GLDF | Revue : Points de Vue Initiatiques | 3T/1974 |
Propos sur la fraternité On définit toujours
un être, une chose, une action, un sentiment en faisant référence à un autre
être, à une autre chose, une autre action, ou un autre sentiment. Et l'on procède
alors : soit par analogie, soit par opposition. • AMITIE, • CHARITE, • SOLIDARITE, • FRATERNITE. L'AMITIE Quand on parle de l'amitié,
on se souvient vite des très belles pages que MONTAIGNE a écrites, inspirées
par l'amitié profonde qui le liait à Etienne de la BOETIE. Cette • amitié »

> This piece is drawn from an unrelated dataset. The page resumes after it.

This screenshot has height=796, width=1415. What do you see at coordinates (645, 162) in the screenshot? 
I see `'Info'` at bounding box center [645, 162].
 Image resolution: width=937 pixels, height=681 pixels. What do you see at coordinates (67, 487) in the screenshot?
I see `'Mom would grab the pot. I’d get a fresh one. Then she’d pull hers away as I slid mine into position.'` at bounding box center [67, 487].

était plus proche de ce qu'est — ou ce que doit être — la FRATERNITE des
Francs-Maçons que des amitiés communes d'aujourd'hui. L'amitié, de nos
jours, est plus en surface et plus fortuite. L'occasion l'a créée, l'intérêt
peut-être ; le temps peut l'estomper ou la faire disparaître... Elle est
pratique, légère, mondaine souvent, sincère et solide parfois... Tous comptes
faits, elle s'engage à peine et le coeur se donne encore moins. L'amitié peut être
déçue, c'est-à-dire, si elle a l'espoir d'être payée en retour. Et là,
vraiment, que de déceptions Ne faisons surtout
pas un tableau pessimiste de l'amitié — c'est quand même une chose bien douce
—, insistons seulement sur sa fragilité, son instabilité... et l'amertume
qu'il arrive qu'elle laisse... LA CHARITE La charité est une
notion infiniment attachante... qui peut toutefois devenir assez vite odieuse
en fonction de certaines motivations. Attachante, la
Charité l'est à coup sûr quand elle est un simple et merveilleux don de soi :
quand, spontanément, elle atteste sa Foi, en un Dieu ou dans les Hommes. Oui, la Charité est
attachante quand, au milieu des barbelés de la vie moderne, l'Homme renonce à
son égoïsme et fait une large trouée afin d'être bon toujours, en dépit de tout
: d'être secourable avec ceux qui en ont besoin, tous ceux qui en ont besoin. C'est cette
filiation morale — d'ailleurs souvent d'origine chrétienne — à la notion du
Devoir qui distingue cette charité — pourtant ô combien attachante — de la
Fraternité. Nous avons dit
aussi : parfois odieuse en fonction de certaines motivations. Il existe une sorte
de Charité qui n'est pas un acte obligatoirement pur, un acte ne relevant pas
de ces « raisons du cœur « dont parle PASCAL et la bienveillance envers son
prochain n'est pas toujours altruiste. On cherche parfois son semblable... mais
surtout pour y trouver sa propre récompense ! L'odieux réside
alors dans une sorte de comptabilité des actes généreux. Nous avons indiqué
tout à l'heure l'extraordinaire acte de Foi que pouvait être la Charité :
souvenons-nous à présent de ce salubre bouleversement dans la Chrétienté causé
par la Réforme qui mettait justement au pilori cette comptabilité avec Dieu des
actes généreux. — « J'ai fait ça, alors, Seigneur, tu me dois ça. C'est là que cette
prétendue Charité, celle qui vise un salaire, devient vite odieuse. De même, encore,
lorsqu'elle s'adresse à ceux-ci et jamais à ceux-là, opère en de telles
circonstances et pas en telles autres, avec une limite plus ou moins serrée.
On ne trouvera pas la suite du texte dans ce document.